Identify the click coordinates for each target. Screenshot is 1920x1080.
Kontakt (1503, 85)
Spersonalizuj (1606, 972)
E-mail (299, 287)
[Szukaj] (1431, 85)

* _TASK DIRECTIONS_: Each line of the material must be copied exactly.

* _FINISHED EXERCISE_:
Identify the click coordinates for each target. Screenshot is 1920x1080.
Kontakt (1503, 85)
Spersonalizuj (1606, 972)
E-mail (299, 287)
[Szukaj] (1431, 85)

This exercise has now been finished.